One week after it was revealed that bank borrowing by Scottish farmers had risen to new record levels, NFU Scotland yesterday asked its members to provide details of their relationship with their bankers, especially relating to costs they face in obtaining or maintaining credit and overdraft facilities.
The latest borrowing figures to the end of May 2012 reached £1,670 million, some £56 million or 3.5 per cent higher than a year ago.
The Union said this information was important as it had already been contacted by members over pressures on their farming businesses from the current difficult harvest and the extreme increases in the cost of feed, fertiliser and fuel.
Union chief executive Scott Walker said the pressures on many farm businesses were building: “The poor weather means that harvest is proving to be time-consuming and costly. In many sectors, marketplace returns are poor to average and for those keeping cattle, sheep, pigs or poultry, feed costs are rocketing leaving prospects for autumn and winter gloomy.

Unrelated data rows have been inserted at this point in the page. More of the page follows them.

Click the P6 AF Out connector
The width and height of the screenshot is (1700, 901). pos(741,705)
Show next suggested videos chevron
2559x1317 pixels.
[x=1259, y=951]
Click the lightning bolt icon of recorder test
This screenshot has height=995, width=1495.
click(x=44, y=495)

“Anecdotally, some farmers have already had difficult discussions with their banks over long-term credit, availability of loans and access to sufficient overdraft facilities. Since the credit crunch, the fees associated with lending, and in particular overdrafts, have risen markedly despite the overall inherent stability in agriculture.”
The Union will be meeting the agriculture committee of the Scottish clearing banks in late autumn to discuss the results of the survey and the lending conditions affecting its members.